◆ PROBLEMS TO SOLVE
1 > In the article on stress and sexual orientation, how many people took part in the Montreal study?
2 > From the article on stress and sexual orientation, quote everything from "Study subjects were" down to "other health indicators.".

◆ EXCERPTED TEXT
◇ ◇ ◇
A Canadian study on anxiety and sexual orientation suggests that heterosexual men suffer more depression and higher levels of stress than gay and bisexual men.
The study, published Monday in the journal Psychosomatic Medicine, involved 87 men and women in Montreal, and sought to determine whether gays, lesbians and bisexuals experienced reduced stress and anxiety after "coming out of the closet."
Study subjects were asked to fill out diagnostic questionnaires for depression, anxiety and burnout. They were also subjected to blood, urine and saliva tests to gauge their level of cortisol, a stress hormone, and examined for other health indicators.
Authors said they were not surprised to find that homosexuals who had disclosed their sexual orientation to friends and family showed fewer signs of depression than those who had yet to come out. However, they said they did not anticipate that the overall systemic stress, or allostatic load, measured in straight men would exceed all groups.
◇ ◇ ◇
◆ AVAILABLE DATA
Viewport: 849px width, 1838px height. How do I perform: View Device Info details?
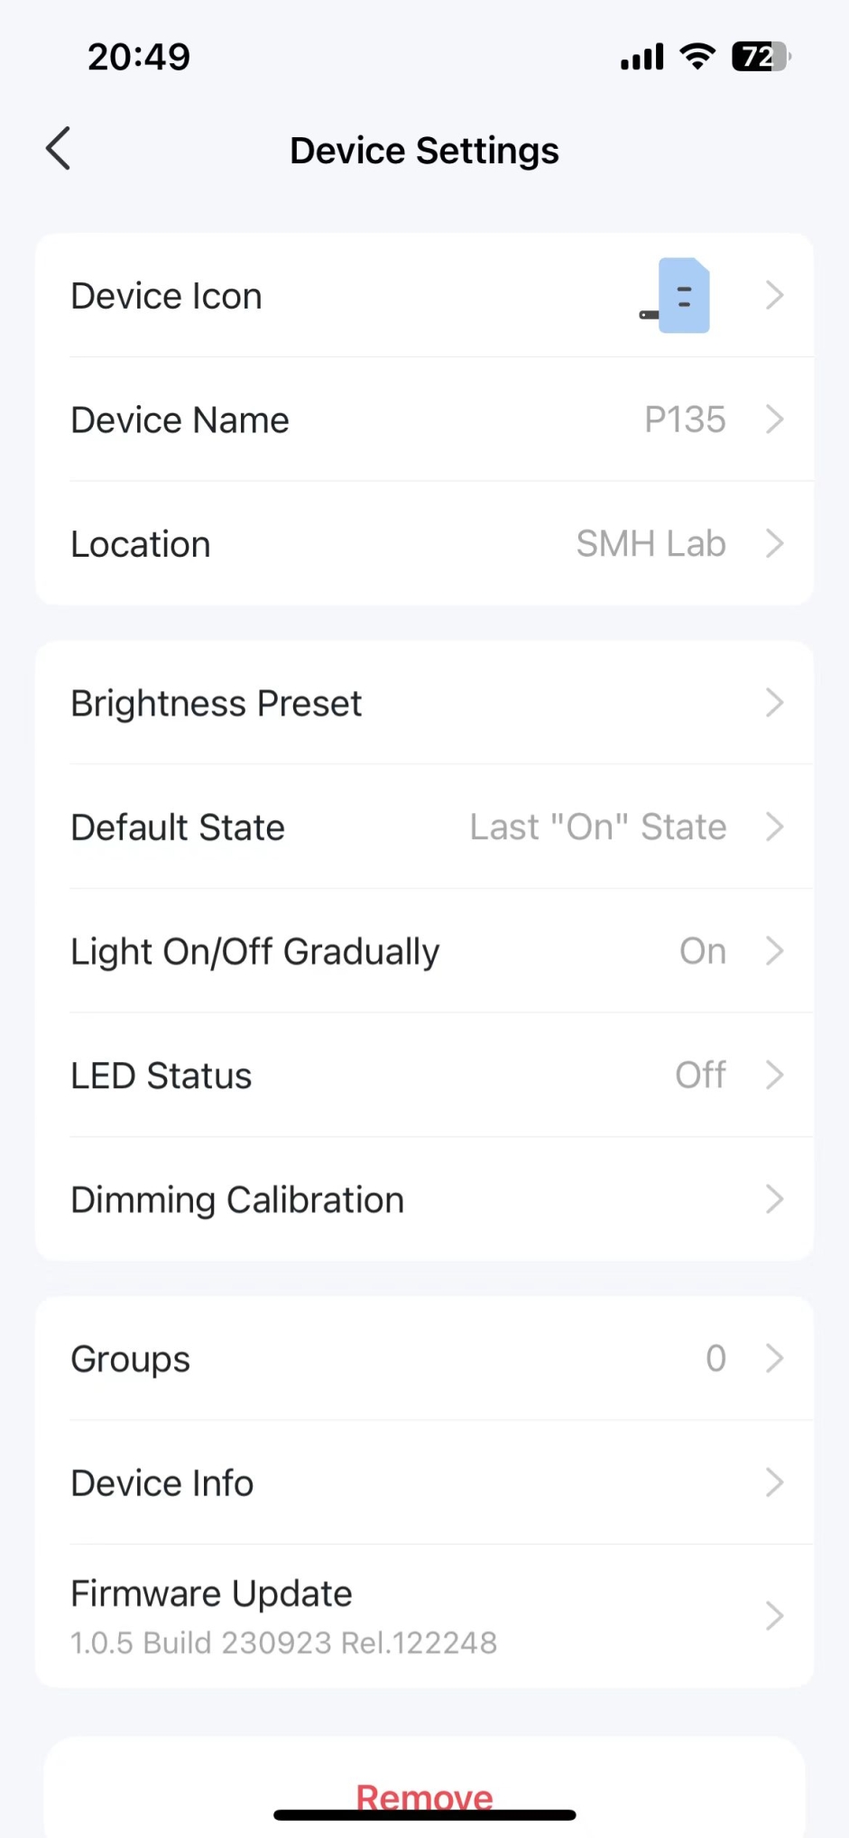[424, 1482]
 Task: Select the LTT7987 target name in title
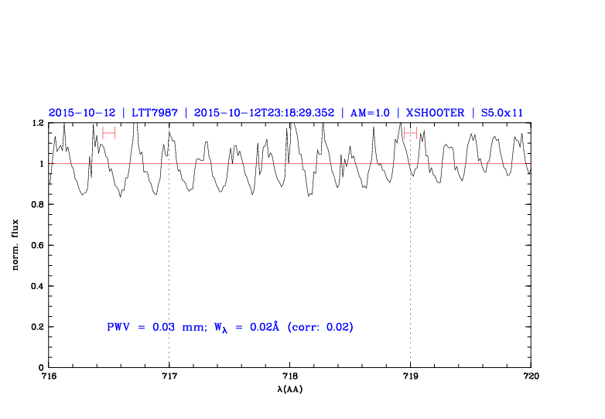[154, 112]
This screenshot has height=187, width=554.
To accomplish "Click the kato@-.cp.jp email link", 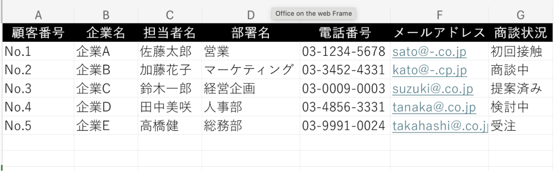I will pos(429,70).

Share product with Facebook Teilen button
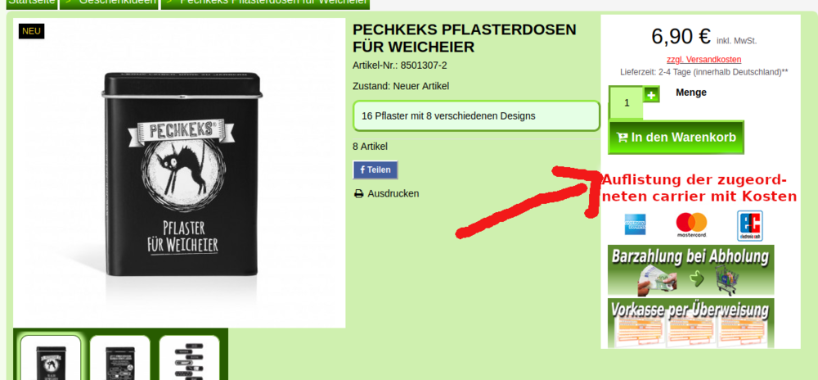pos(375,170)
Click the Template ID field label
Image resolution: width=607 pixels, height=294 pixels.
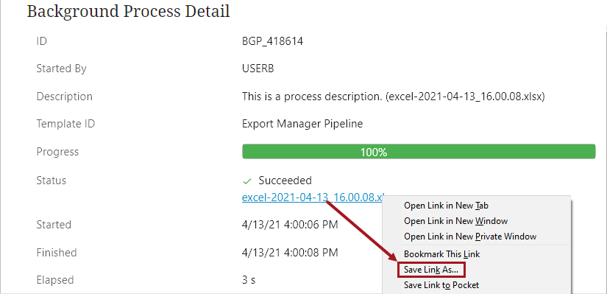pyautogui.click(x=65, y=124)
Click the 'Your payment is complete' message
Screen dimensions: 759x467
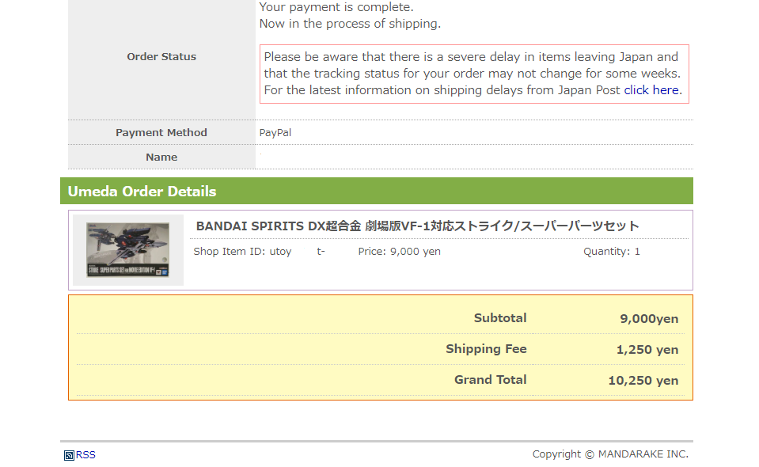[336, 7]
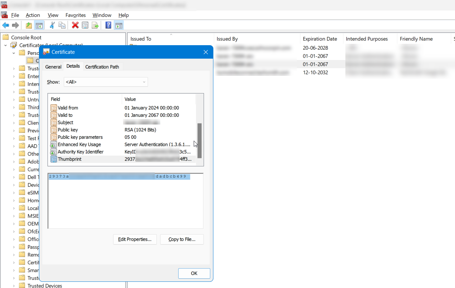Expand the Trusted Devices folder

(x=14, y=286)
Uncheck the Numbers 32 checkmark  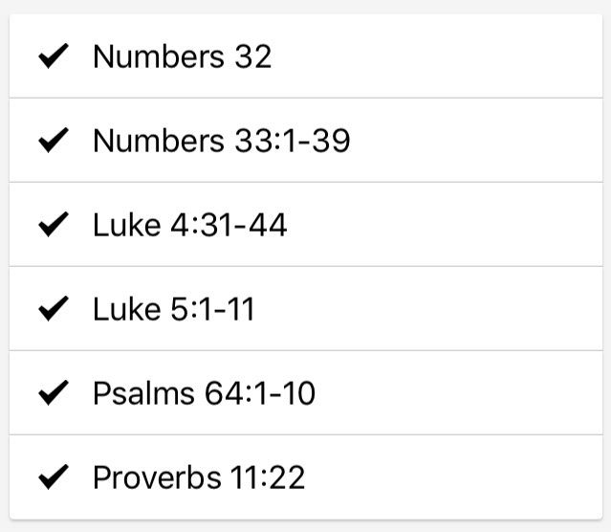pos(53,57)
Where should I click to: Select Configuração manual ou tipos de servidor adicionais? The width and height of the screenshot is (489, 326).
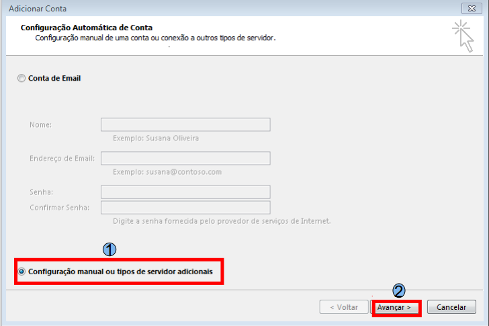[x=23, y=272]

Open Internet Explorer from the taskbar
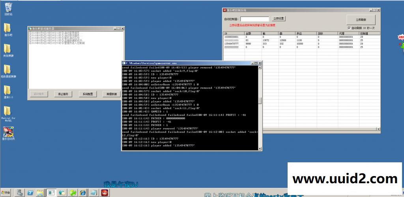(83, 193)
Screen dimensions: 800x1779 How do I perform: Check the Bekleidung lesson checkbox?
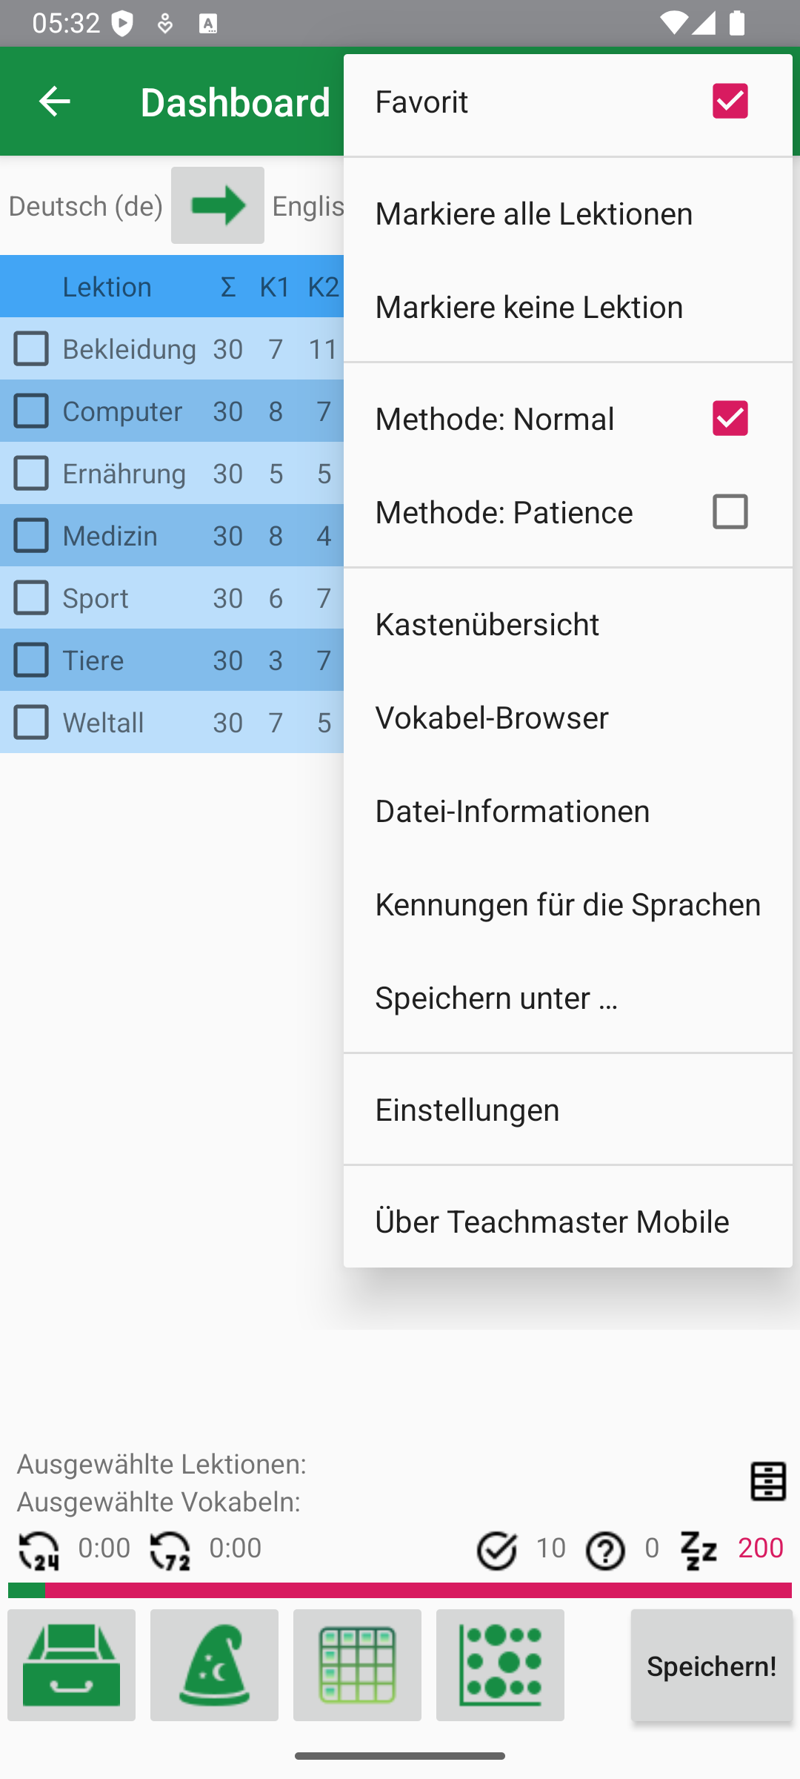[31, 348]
◇ ◇ ◇
◆ WRITTEN RESPONSES
1 > 87 men and women

2 >
Study subjects were asked to fill out diagnostic questionnaires for depression, anxiety and burnout. They were also subjected to blood, urine and saliva tests to gauge their level of cortisol, a stress hormone, and examined for other health indicators.